> GIVEN RECORDS
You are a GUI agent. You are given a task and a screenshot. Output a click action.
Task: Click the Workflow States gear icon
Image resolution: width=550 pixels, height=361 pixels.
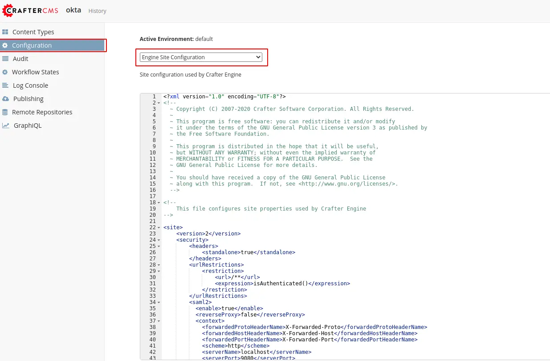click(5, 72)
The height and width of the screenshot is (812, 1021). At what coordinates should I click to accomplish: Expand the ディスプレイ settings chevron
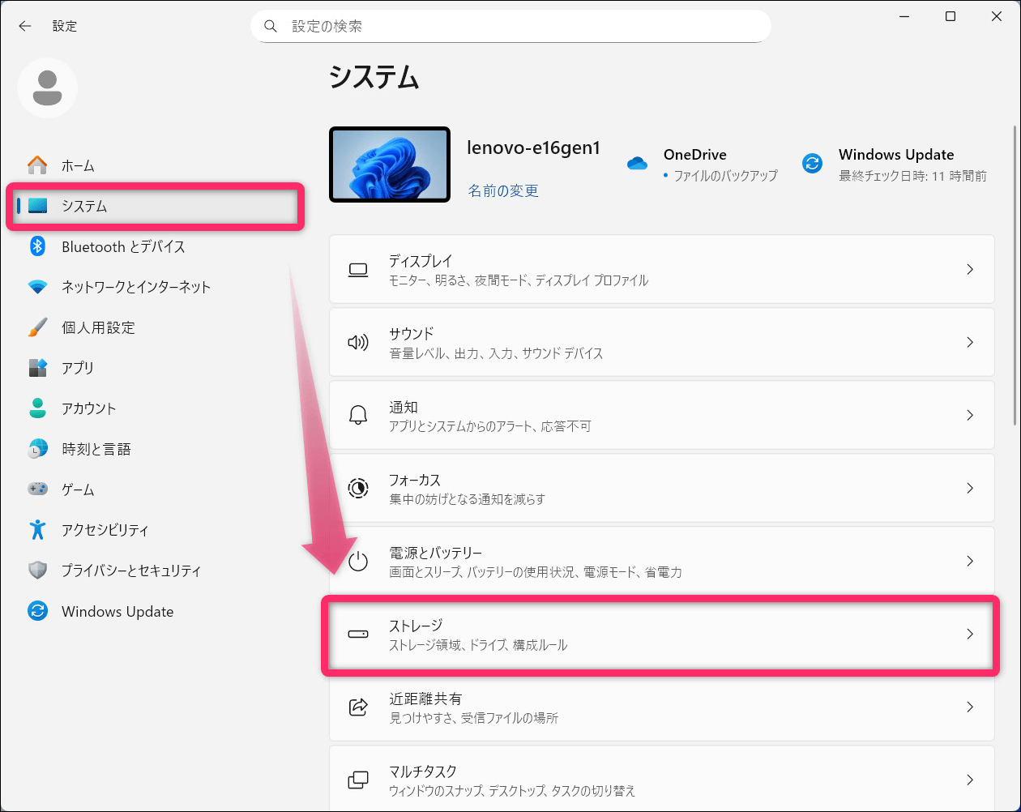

--

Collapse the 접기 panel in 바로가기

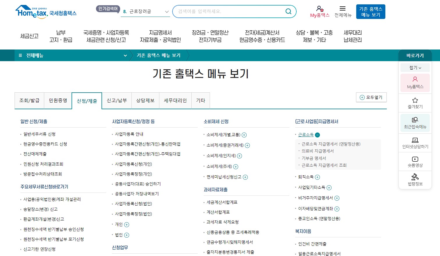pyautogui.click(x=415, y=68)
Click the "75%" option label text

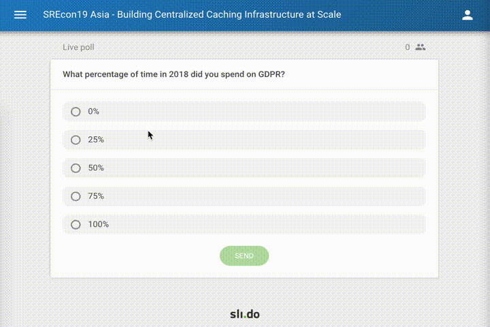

> WHAT TO WORK ON
Take the part that begins with the line containing "You are a GUI" and ends with the line containing "The height and", change every "screenshot" in it to "screen image", and write those lines out again with nothing else altered. Omit the pictures.

> ANSWER FOR THE TASK
You are a GUI agent. You are given a task and a screen image. Output a click action.
Task: Click the Workflow States gear icon
Image resolution: width=550 pixels, height=361 pixels.
click(5, 72)
The height and width of the screen image is (812, 1021). At what coordinates should I click to accomplish: Expand the ディスプレイ settings chevron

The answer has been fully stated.